- [SET TASK]: Reproduce the records starting with the line containing "Given: Clear the" and continuing through the line containing "in the highlighted", replacing "Owner" with "Assignee" and leaving everything else unchanged.

---- RECORDS SUPPLIED

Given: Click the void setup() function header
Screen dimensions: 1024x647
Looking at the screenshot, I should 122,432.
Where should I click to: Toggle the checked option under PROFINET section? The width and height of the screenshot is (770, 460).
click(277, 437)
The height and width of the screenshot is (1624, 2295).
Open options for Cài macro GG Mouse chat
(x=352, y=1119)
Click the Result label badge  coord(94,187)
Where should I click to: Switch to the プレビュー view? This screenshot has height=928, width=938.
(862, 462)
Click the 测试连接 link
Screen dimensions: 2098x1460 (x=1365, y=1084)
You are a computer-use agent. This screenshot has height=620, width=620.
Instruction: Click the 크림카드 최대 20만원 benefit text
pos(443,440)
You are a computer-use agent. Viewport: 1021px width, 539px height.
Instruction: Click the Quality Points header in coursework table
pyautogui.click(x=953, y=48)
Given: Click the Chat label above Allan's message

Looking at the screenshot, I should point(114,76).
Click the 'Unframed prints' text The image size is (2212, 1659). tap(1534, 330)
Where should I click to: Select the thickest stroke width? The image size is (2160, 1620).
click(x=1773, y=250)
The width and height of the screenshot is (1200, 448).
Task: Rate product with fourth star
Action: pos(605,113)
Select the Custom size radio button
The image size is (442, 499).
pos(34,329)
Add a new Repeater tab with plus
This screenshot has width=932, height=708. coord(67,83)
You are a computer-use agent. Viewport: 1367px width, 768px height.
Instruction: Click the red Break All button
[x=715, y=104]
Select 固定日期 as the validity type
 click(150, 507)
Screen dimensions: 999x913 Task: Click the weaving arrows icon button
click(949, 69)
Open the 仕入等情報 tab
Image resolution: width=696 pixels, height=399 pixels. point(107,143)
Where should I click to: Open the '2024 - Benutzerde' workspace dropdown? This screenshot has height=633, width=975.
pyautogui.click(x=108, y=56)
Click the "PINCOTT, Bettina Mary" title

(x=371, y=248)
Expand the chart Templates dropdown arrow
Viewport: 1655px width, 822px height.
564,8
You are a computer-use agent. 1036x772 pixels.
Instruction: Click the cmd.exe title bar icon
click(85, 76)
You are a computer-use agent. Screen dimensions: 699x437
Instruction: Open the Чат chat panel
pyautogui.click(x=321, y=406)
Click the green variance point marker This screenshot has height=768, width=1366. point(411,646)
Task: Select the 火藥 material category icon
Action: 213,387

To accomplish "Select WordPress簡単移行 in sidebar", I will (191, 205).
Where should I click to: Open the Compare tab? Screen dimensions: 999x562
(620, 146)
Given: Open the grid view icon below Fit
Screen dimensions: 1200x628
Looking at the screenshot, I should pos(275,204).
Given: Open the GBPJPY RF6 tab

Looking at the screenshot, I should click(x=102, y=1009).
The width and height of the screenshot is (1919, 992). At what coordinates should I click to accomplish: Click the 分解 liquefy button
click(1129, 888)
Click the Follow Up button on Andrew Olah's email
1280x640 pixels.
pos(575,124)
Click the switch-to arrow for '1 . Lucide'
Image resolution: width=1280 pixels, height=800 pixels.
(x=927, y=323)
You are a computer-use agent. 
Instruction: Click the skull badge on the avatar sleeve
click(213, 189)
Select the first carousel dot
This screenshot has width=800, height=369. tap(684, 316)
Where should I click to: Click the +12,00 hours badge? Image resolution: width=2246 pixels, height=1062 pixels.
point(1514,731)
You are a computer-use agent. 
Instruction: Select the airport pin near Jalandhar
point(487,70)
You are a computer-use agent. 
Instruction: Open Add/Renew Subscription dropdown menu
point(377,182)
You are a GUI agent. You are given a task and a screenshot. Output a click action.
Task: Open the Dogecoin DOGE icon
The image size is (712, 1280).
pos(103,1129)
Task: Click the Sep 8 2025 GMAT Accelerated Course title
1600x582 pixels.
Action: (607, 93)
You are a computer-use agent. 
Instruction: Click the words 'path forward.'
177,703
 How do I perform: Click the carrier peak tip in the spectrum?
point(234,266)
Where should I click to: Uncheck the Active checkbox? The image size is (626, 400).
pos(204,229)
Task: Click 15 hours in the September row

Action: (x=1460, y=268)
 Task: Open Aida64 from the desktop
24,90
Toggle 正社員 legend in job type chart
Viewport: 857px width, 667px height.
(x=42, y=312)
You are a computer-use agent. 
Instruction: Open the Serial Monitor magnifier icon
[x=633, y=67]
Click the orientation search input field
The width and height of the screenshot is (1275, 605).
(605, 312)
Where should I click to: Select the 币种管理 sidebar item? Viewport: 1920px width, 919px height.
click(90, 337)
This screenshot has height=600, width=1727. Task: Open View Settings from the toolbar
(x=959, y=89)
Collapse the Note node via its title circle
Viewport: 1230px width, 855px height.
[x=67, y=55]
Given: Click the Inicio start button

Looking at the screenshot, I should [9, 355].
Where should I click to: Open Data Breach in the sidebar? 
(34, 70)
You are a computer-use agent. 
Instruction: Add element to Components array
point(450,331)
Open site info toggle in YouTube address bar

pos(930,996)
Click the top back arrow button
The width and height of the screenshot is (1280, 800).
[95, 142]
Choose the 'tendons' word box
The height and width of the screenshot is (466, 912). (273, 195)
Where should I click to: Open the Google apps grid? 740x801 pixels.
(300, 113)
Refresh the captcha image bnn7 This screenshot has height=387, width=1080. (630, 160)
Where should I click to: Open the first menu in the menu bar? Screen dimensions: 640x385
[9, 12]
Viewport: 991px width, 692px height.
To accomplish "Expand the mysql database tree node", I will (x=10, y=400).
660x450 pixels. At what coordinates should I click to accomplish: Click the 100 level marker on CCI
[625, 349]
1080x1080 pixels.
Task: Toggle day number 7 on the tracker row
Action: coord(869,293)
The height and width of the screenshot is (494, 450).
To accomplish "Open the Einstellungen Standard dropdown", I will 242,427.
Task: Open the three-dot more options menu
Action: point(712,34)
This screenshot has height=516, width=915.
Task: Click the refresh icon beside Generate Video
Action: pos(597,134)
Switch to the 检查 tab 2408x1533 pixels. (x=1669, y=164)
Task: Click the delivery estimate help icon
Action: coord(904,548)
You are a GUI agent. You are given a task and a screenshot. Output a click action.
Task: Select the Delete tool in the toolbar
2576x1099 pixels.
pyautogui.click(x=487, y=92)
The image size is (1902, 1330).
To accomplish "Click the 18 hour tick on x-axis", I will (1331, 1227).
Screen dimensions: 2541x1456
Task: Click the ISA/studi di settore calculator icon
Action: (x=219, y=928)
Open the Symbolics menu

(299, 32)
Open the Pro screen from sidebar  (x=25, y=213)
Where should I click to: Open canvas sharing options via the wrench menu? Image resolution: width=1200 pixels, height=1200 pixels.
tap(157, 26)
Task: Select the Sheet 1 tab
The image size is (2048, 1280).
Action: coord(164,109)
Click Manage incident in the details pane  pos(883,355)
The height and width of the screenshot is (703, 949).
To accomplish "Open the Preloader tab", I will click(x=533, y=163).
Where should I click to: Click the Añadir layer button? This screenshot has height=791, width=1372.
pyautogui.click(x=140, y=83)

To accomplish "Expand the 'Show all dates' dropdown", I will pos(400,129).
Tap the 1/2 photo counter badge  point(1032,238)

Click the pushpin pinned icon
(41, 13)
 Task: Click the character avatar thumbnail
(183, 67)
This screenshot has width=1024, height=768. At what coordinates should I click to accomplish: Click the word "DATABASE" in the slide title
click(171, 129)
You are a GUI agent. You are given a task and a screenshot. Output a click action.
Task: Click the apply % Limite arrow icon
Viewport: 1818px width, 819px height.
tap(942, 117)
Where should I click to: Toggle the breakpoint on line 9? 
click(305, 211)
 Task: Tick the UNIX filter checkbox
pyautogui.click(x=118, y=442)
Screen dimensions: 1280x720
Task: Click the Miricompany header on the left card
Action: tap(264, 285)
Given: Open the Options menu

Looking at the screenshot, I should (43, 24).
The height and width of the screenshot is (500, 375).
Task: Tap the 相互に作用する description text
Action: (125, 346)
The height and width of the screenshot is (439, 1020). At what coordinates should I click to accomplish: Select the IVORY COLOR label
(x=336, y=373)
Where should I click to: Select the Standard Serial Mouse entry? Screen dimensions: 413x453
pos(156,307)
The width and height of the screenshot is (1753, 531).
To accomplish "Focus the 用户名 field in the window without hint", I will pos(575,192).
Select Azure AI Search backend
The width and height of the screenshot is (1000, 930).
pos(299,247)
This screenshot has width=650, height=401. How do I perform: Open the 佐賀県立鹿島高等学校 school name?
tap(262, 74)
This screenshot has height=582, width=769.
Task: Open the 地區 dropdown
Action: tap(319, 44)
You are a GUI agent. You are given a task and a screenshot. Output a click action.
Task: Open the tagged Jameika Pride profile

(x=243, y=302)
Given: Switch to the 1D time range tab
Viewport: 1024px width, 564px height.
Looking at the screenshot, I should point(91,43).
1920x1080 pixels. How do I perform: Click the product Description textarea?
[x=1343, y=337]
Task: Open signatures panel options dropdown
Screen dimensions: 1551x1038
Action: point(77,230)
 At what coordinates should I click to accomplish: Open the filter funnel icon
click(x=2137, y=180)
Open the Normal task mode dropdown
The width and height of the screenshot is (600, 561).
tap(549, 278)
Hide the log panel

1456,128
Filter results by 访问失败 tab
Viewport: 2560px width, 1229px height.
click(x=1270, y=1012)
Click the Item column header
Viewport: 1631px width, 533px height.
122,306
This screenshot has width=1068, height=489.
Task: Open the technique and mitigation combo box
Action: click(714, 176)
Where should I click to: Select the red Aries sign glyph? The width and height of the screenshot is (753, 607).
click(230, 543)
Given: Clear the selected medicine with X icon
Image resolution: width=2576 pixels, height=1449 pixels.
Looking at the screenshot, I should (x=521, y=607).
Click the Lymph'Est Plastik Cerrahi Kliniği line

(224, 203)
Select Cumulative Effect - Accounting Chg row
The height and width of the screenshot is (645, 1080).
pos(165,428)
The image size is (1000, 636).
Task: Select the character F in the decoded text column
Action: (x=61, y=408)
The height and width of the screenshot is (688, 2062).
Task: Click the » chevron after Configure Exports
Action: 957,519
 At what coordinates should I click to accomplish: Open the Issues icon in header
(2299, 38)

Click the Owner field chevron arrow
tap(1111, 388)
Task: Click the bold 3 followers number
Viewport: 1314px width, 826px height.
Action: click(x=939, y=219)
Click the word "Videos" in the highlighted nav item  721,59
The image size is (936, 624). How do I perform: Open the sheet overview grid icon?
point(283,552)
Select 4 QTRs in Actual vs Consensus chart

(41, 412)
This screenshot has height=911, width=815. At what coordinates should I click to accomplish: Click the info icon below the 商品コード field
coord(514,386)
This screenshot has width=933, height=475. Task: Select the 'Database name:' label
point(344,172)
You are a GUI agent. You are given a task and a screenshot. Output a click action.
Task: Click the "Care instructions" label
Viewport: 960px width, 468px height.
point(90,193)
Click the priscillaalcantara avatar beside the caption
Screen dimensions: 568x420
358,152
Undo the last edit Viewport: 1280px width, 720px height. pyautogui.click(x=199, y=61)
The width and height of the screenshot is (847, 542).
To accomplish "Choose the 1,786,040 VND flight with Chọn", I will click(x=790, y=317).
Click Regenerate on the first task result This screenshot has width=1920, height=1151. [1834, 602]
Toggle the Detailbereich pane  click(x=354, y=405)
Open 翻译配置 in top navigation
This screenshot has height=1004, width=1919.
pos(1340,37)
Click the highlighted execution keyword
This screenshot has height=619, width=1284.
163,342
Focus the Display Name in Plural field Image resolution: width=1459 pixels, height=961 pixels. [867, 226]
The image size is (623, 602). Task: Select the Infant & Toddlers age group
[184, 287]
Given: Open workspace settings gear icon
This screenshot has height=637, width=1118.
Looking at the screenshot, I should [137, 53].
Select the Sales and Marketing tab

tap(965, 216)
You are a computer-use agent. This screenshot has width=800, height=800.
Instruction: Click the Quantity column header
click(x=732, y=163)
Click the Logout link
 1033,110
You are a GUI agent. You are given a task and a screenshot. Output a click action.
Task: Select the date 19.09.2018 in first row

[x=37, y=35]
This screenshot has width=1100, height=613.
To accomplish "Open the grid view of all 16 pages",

--------

- [CORRECT RESPONSE]:
Given: Clear the selected medicine with X icon
Image resolution: width=2576 pixels, height=1449 pixels.
Looking at the screenshot, I should (x=521, y=607).
Click the Lymph'Est Plastik Cerrahi Kliniği line

(224, 203)
Select Cumulative Effect - Accounting Chg row
The height and width of the screenshot is (645, 1080).
pos(165,428)
The image size is (1000, 636).
Task: Select the character F in the decoded text column
Action: (x=61, y=408)
The height and width of the screenshot is (688, 2062).
Task: Click the » chevron after Configure Exports
Action: 957,519
 At what coordinates should I click to accomplish: Open the Issues icon in header
(2299, 38)

Click the Assignee field chevron arrow
tap(1111, 388)
Task: Click the bold 3 followers number
Viewport: 1314px width, 826px height.
Action: click(x=939, y=219)
Click the word "Videos" in the highlighted nav item  721,59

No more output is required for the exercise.